- What is being asked -
Write out exactly the first lines of the listing, ending on the line that contains "Task: Click search".

- Dataset extract -

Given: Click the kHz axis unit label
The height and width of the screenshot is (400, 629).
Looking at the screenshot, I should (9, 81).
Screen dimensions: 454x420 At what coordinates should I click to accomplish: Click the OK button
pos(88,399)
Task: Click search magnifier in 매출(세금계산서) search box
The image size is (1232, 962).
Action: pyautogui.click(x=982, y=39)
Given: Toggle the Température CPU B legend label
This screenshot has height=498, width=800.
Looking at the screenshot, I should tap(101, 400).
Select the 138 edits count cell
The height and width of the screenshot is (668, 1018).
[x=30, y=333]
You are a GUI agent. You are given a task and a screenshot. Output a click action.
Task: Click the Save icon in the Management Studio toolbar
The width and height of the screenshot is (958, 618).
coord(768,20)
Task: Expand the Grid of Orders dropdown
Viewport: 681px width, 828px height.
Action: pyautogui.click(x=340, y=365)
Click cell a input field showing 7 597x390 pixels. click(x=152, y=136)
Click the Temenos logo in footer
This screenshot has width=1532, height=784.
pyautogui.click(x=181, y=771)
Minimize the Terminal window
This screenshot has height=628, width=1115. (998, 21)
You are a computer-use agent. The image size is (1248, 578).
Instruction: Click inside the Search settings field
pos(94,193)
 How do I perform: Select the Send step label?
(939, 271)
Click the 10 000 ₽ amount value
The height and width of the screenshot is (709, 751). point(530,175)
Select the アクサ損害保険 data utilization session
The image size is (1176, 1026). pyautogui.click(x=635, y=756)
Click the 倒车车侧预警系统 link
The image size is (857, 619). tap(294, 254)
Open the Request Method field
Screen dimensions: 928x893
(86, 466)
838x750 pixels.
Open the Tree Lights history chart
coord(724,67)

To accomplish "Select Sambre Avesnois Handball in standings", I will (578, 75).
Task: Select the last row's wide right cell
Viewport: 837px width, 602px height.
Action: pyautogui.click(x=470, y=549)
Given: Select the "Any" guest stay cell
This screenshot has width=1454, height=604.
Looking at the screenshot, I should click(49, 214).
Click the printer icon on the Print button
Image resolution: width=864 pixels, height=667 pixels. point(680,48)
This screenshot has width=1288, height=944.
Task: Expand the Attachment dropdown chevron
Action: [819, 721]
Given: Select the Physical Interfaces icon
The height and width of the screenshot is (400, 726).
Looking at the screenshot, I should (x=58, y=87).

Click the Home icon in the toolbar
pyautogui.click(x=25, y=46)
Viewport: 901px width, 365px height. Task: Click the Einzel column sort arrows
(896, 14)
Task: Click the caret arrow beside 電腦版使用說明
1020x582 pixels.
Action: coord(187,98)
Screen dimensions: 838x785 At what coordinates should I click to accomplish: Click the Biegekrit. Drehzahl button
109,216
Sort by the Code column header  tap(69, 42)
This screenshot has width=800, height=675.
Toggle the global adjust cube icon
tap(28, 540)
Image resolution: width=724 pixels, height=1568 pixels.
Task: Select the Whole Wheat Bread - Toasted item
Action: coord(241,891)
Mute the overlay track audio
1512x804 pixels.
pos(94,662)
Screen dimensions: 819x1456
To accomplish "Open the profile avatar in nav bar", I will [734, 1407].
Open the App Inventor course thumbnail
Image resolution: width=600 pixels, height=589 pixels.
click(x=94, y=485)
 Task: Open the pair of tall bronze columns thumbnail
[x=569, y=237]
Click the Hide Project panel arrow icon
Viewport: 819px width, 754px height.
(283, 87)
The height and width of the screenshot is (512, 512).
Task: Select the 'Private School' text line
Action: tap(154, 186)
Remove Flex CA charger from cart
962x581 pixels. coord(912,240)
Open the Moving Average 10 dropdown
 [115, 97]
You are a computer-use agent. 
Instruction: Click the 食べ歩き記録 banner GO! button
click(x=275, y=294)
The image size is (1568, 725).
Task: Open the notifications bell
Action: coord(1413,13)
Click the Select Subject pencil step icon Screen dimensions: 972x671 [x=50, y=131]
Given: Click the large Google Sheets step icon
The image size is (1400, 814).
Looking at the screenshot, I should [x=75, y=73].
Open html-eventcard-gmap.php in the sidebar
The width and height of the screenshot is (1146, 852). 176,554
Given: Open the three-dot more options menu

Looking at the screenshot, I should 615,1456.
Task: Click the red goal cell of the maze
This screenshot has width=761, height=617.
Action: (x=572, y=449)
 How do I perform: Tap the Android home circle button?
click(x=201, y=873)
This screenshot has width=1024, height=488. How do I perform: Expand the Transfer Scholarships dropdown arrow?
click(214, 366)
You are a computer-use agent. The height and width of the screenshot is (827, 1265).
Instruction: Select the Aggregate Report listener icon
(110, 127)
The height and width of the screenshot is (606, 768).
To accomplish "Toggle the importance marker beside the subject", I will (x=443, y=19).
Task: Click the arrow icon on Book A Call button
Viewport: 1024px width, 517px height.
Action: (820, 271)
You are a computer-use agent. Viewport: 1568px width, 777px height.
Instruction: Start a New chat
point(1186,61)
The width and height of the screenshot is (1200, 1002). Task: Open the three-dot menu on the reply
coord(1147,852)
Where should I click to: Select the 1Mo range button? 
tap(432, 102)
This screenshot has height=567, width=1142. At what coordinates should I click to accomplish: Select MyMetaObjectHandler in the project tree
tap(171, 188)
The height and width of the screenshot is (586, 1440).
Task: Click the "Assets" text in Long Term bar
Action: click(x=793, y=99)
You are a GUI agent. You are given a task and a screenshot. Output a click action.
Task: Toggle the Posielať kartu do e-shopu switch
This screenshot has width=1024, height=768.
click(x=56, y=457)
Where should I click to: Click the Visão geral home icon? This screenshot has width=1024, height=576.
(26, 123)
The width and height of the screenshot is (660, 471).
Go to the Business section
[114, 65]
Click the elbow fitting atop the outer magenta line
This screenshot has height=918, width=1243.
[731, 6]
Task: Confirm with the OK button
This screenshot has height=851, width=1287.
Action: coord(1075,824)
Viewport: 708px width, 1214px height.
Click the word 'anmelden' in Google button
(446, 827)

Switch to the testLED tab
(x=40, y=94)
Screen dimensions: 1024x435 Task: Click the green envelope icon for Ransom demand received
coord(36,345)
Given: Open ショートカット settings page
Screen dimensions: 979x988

- Answer section -
Given: Click the kHz axis unit label
The height and width of the screenshot is (400, 629).
Looking at the screenshot, I should (9, 81).
Screen dimensions: 454x420 At what coordinates should I click to accomplish: Click the OK button
pos(88,399)
Task: Click search magnifier in 매출(세금계산서) search box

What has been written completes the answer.